**Page**

________

On adopta le faux, et le vrai fut persécuté.

Pendant qu’en Italie l’Académie du Cimento...

Il s’en établit une à Londres vers l’an 1660 qui poussa les découvertes plus loin qu’on n’eût osé l’espérer.


Au commencement du XVIIe siècle, les Espagnols dominaient dans l’Europe par l’esprit comme par les armes ; leur théâtre, tout informe qu’il était, servait de modèle à ceux de l’Europe. Ils avaient de bons historiens, Mariana, jésuite, Antonio de Solis ; Balthazar Gracian, aussi jésuite, remplit ses ouvrages d’une morale profonde qu’ornait une grande imagination. Mais celui de leurs auteurs qui fut le plus à la mode et le plus du goût de toutes les nations fut Michel Cervantes ; l’auteur, aussi malheureux qu’il dépeint son héros, mourut, dit-on, dans la plus extrême misère en...

________

**Tâches à réaliser**
1 – Relevez tous les auteurs espagnols nommés dans la page.
2 – Résumez en quelques phrases le paragraphe de la page qui commence par « Au commencement du XVIIe siècle », sans en perdre les faits principaux.
3 – Poursuivez la page sur les sciences et les lettres au XVIIe siècle à partir de l'endroit où elle s'arrête.
Les enregistrements n'ont aucun rapport avec la page.

________

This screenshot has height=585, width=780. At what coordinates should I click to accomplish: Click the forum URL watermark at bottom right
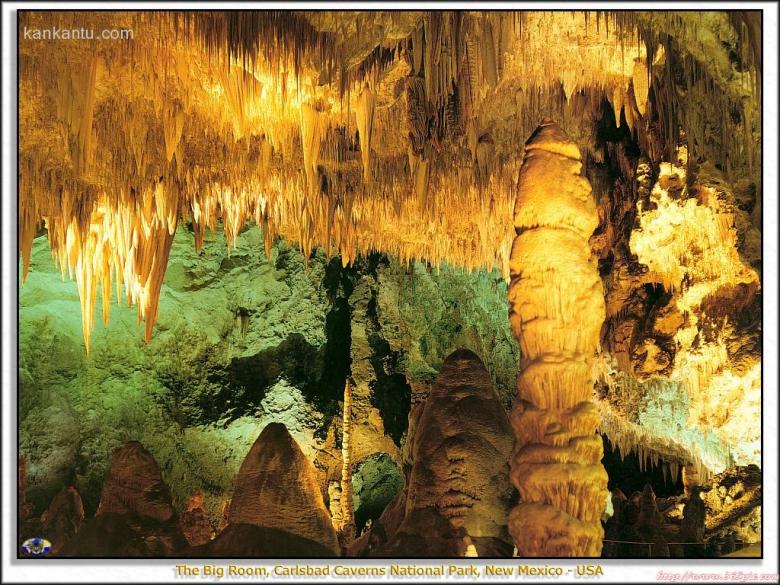click(x=714, y=576)
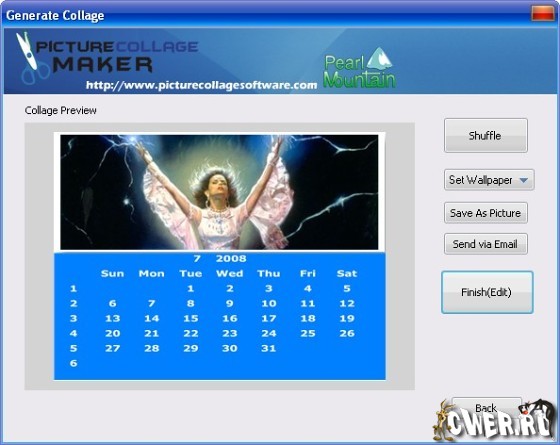Click the Pearl Mountain logo icon
Viewport: 560px width, 445px height.
[x=380, y=59]
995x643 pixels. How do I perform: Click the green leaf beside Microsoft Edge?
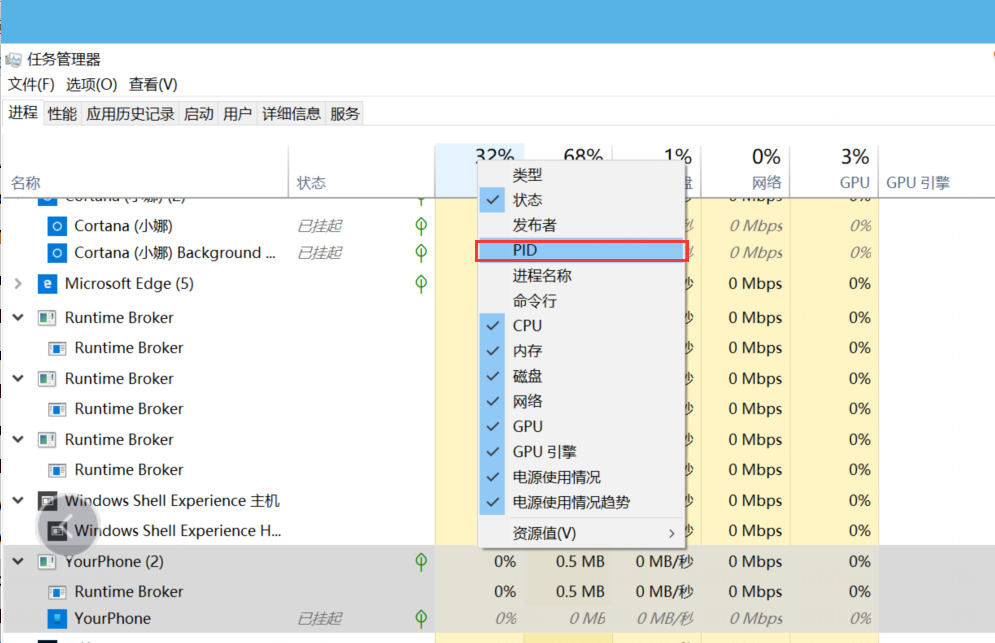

________

**Réponses par tâche**
1 – Mariana, Antonio de Solis, Balthazar Gracian, Michel Cervantes

2 – Au début du XVIIe siècle, l'Espagne dominait l'Europe par l'esprit comme par les armes, et son théâtre, bien qu'informe, servait de modèle aux autres. Elle comptait de bons historiens, comme le jésuite Mariana et Antonio de Solis. Le jésuite Balthazar Gracian écrivait des ouvrages d'une morale profonde, ornés d'une grande imagination. L'auteur le plus à la mode auprès de toutes les nations fut Michel Cervantes, qui mourut, dit-on, dans une extrême misère.

3 –
Je ne sais si son livre sera de tous les temps comme il fut en paraissant de toutes les nations. Il semble qu’il ait perdu un peu de son prix depuis que l’esprit de chevalerie et le goût de romans qui en traitaient sont disparus du monde. Ce grand attrait des lecteurs, le plaisir de voir tourné en ridicule ce qui est en vogue ne subsistant plus a laissé plus de liberté à l’esprit de considérer le vide qui se trouve dans beaucoup d’endroits de ce roman de Don Quichotte ; on s’est aperçu qu’il y a des endroits insipides, tels que l’histoire de Marcelle, que les vers qui y sont semés ne valent rien, qu’il y a des traits aussi bas qu’inutiles, que souvent les aventures ne sont point liées, que c’est un ouvrage qui ne fait point un tout ensemble, qu’enfin si le naturel, les bonnes plaisanteries, et le caractère des deux héros, d’autant plus plaisant qu’ils sont tous deux de bonne foi et qu’ils ne veulent jamais être plaisans ; si, dis-je, ces beautés donnent encore beaucoup de prix à cet ouvrage, il semble que les défauts dont je parle l’ont fait descendre de la première place où on le mettait.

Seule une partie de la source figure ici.